Dikatakan, satu jam pelajaran sebelumnya 45 menit, bisa dikurangi menjadi 15-25 menit untuk satu rombongan belajar. Selain di sekolah, bisa juga dilanjutkan di rumah dalam kelompok belajar serupa, bagi siswa yang belum mendapatkan pelajaran yang sama pada hari itu.
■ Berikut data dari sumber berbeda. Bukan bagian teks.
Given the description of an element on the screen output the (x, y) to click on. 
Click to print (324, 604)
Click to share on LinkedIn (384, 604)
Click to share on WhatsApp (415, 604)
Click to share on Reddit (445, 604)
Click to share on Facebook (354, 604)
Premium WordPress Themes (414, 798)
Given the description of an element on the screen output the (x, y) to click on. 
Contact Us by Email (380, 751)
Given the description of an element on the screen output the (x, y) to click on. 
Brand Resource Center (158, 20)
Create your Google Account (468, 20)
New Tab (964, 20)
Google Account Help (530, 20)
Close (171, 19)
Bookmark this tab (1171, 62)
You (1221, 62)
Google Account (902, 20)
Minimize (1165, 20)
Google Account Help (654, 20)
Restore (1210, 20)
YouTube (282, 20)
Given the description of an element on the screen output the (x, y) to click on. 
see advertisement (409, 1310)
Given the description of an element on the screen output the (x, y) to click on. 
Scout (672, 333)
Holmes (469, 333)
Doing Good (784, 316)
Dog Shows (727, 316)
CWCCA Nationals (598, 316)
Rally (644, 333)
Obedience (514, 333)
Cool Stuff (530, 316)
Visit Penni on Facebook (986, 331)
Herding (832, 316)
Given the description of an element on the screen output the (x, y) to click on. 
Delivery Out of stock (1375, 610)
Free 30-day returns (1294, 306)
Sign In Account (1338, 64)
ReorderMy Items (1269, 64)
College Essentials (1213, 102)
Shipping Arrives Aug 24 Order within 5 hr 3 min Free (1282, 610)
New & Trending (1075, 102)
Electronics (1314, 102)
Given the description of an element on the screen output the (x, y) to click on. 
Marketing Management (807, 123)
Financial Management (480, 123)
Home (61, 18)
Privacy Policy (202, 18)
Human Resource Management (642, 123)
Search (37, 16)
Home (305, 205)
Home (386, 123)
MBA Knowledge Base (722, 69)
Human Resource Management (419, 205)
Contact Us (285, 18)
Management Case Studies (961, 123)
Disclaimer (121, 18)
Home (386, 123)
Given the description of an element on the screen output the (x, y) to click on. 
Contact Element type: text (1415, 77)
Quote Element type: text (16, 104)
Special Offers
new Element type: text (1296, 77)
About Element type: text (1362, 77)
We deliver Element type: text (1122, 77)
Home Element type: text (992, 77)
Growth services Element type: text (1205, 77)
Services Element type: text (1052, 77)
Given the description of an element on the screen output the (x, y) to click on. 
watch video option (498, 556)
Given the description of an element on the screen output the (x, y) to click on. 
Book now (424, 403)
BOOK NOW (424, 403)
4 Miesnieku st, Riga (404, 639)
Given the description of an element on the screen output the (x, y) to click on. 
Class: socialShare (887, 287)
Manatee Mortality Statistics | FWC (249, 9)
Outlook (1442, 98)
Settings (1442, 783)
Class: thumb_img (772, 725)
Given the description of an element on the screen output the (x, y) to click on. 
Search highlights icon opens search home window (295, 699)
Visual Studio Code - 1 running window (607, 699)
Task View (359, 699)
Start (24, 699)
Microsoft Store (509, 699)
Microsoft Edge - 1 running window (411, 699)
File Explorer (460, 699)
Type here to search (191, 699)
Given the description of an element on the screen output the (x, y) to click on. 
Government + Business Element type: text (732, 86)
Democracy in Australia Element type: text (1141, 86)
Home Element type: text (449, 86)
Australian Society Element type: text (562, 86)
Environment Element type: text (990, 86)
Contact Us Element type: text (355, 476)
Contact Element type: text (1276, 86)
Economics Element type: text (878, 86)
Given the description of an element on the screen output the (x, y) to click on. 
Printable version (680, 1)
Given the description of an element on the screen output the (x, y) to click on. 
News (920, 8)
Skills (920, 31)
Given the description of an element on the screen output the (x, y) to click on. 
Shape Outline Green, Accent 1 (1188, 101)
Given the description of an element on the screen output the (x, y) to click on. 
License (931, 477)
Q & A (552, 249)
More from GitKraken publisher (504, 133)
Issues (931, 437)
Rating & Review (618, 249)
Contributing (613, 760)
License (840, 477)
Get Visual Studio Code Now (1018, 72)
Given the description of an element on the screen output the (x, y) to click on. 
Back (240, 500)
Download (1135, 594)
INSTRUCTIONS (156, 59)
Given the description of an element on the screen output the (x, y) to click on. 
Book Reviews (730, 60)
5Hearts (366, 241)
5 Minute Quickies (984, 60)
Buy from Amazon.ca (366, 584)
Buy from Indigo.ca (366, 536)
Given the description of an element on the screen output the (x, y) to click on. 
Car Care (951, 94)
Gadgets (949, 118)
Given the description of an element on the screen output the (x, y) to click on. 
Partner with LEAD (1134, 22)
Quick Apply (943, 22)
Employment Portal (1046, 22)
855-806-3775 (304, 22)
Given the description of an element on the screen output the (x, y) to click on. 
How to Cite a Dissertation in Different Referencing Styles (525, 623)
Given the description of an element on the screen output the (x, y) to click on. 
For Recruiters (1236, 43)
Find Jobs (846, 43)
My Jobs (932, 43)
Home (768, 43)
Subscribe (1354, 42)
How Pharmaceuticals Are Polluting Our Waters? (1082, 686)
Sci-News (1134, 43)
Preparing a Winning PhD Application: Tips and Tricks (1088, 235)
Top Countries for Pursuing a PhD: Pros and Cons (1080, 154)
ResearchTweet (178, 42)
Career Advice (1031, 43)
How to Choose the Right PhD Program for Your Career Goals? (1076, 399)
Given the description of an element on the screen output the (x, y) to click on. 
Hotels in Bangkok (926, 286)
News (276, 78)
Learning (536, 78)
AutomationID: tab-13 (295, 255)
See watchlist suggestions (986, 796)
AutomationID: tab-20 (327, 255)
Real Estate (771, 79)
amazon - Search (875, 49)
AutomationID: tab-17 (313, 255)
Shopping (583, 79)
”Sekolah bisa mengatur soal jumlah rombongan belajar dan waktu belajar, sesuai situasi dan kondisi sekolah. Ini hanya gagasan dari dinas pendidikan,” ujarnya.
Kepala Dinas Pendidikan NTT Benyamin Lola mengatakan, sampai hari ini belum ada petunjuk dari pusat, apakah harus belajar di sekolah atau di rumah. Namun, pihaknya menyiapkan dua skenario, yaitu kegiatan belajar-mengajar berlangsung di rumah dan di sekolah, dengan persyaratan masing-masing.